Sally Rooney, Modern Writer for a Modern Ireland

Image result for normal people book coverIreland’s writer-to-overall population ratio has always been impressive. The little isle known for shamrocks and Guinness has been home to some of the most influential writers of the past couple of centuries. In poetry, there was William Butler Yeats. In drama, Samuel Beckett confused generations of English students with Waiting for Godot. Edna O’Brien brought women’s emotional and sexual politics to the fore. Bram Stoker introduced the world to Dracula! And of course there’s one of my all time favourites: the inimitable, infinitely quotable Oscar Wilde. 
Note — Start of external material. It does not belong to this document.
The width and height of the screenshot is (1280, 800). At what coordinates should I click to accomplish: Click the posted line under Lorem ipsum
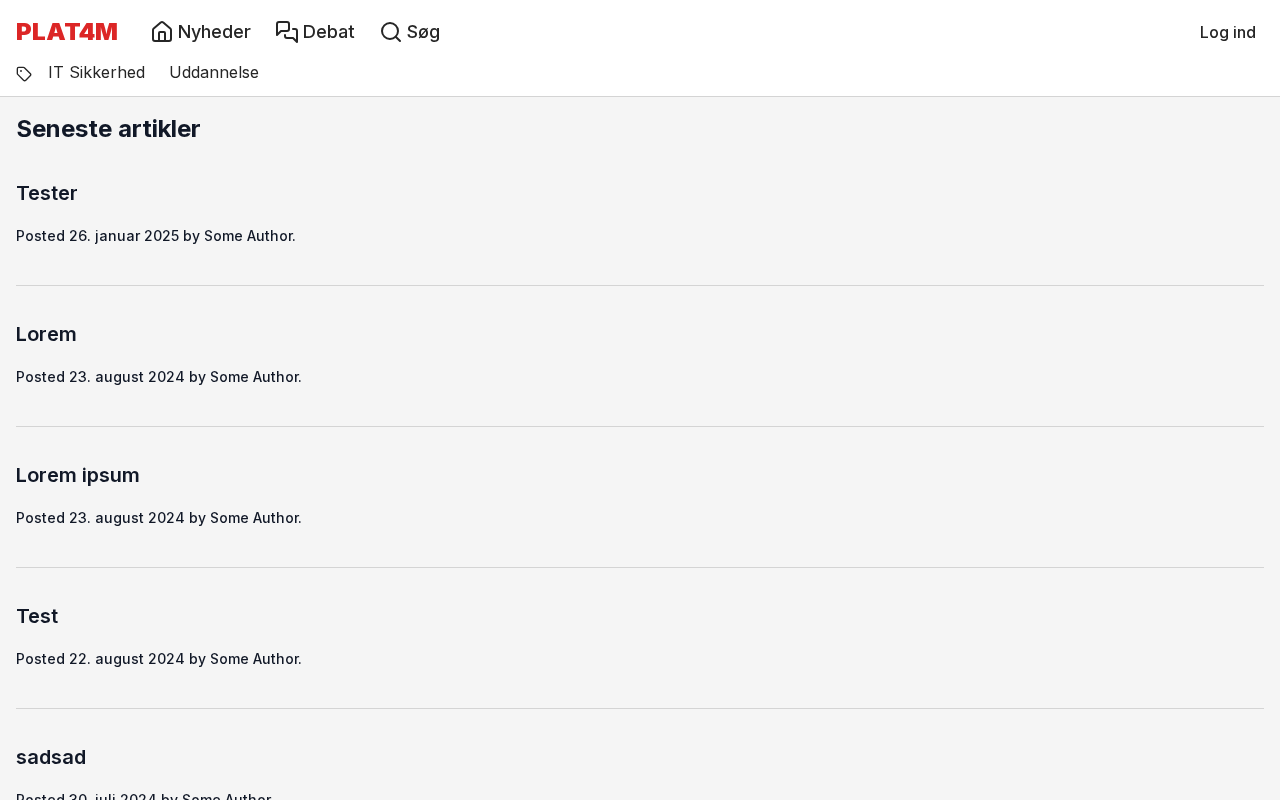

Twenty-first century Irish writers have some big shoes to fill, and so far they’ve been easily meeting the challenge. One of the most buzzworthy books this season is Normal People by Sally Rooney, which has catapulted the 28-year-old writer into the general literary consciousness. Less intensely millennial than her previous work Conversations with Friends (but only by a little), Normal People is the type of book you burn through in one sitting—a book The Guardian called “a future classic”.  Rooney’s writing is difficult to explain; there’s nothing flashy or unearned in her prose, and yet with a few simple, well-constructed sentences she can take down everything from author readings (please see: “It was culture as class performance, literature fetishised for its ability to take educated people on false emotional journeys, so that they might afterwards feel superior to the uneducated people whose emotional journeys they liked to read about.”) to capitalism. Maybe this quality is what makes The Atlantic compare her (in a weirdly spot-on way) to Jane Austen; she is simultaneously participating in and sending up the conventions she is clearly skeptical of. In Austen’s case, it was the role of women, love, and class under the rigid rules of Regency society. In Rooney’s case, it’s the existence of art, love, and class under capitalism. So even though reading Rooney is very much like listening to your cool 20-something artsy friend talk about her life, her work feels like a natural progression of radical writers before her.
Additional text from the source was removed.